Mas estava muito claro: o dinheiro só sairia para um prefeito aliado da UDN. Wilson, então, preparou a sua licença e José Rosa assumiu o seu posto. A verba foi buscada e resolvido esse problema. Registrou-se aí a instituição do primeiro imposto para municípios mineradores do Brasil, cuja lei prevaleceu até a Constituição Federal de 1988, quando foi criado o royalty e outras contribuições.
A VOLTA DO OPERÁRIO
Enquanto a UDN estava no poder, Wilson Soares não quis prejudicar o município e, mesmo sendo direito seu retornar ao poder, esperou a mudança pela vontade do povo. Em 31 de janeiro de 1966, com a posse de Israel Pinheiro, do PSD, que derrotou nas urnas o candidato de Magalhães Pinto, Roberto Rezende, o operário retornou ao seu posto na Prefeitura itabirana.
A cidade recebendo alguma compensação, mesmo ainda não consideradas justas, muitas obras foram executadas durante o quatriênio Wilson Soares-José Rosa. A exemplo, dezenas de escolas, incluindo uma das maiores de Minas Gerais, Escola Estadual Mestre Zeca Amâncio (Emza), além de Américo Giannetti, José de Grisolia, Maricas Magalhães, Antônio Linhares Guerra e outras na zona rural.
Marco importante da época foi a elaboração do primeiro Plano Diretor de Itabira, que serviria, mais tarde, para direcionar vários governos e outros planos de desenvolvimento urbano.
POLÍTICO SEGUIU SEU CAMINHO
Afastado algum tempo da política, Wilson Soares voltou à vida pública em 1972, candidatando-se a prefeito pelo MDB e contribuindo com a vitória de Virgílio José Gazire. No governo Gazire, assumiu o cargo de chefe do Departamento Administrativo, que significaria hoje Secretaria de Obras.
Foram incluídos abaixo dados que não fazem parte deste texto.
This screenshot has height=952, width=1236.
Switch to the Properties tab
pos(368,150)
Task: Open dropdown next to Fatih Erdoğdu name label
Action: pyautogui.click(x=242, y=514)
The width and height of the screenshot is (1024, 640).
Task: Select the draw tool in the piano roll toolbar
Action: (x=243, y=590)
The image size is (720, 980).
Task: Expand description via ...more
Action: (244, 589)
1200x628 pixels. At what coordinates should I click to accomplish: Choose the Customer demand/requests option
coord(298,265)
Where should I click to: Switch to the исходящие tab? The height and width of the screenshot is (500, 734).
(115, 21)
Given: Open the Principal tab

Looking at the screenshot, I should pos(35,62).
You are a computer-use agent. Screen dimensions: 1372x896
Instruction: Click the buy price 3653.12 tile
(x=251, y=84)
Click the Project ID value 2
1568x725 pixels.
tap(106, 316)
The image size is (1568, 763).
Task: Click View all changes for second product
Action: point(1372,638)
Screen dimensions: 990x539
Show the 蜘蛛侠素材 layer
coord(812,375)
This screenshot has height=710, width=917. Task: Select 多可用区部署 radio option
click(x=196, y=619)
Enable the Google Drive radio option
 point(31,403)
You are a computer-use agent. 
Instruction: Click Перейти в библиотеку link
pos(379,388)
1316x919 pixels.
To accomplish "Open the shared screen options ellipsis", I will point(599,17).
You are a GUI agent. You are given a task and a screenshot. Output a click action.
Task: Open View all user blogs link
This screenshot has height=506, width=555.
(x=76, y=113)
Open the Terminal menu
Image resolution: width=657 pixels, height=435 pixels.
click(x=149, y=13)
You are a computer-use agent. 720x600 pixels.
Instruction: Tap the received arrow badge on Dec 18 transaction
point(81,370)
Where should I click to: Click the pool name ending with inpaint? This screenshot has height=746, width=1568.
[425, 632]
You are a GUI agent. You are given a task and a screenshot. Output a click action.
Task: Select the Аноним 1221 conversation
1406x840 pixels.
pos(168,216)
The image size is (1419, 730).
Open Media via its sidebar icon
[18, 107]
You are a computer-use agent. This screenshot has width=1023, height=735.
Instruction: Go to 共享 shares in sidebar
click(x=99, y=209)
Em 1976, candidatou-se a vereador, foi eleito, exerceu o mandato até 1982, reelegendo-se de novo e permaneceu na Câmara Municipal até 1986.
Missão cumprida no Planeta Terra e na terra natal, o povo itabirano despediu-se dele com muitas lágrimas que significam mais do que tudo, agradecimento.
O prefeito Marco Antônio Lage decretou luto oficial por 3 dias e o Sindicato Metabase, representado por André Viana, manifestou o pesar de todos os seus associados.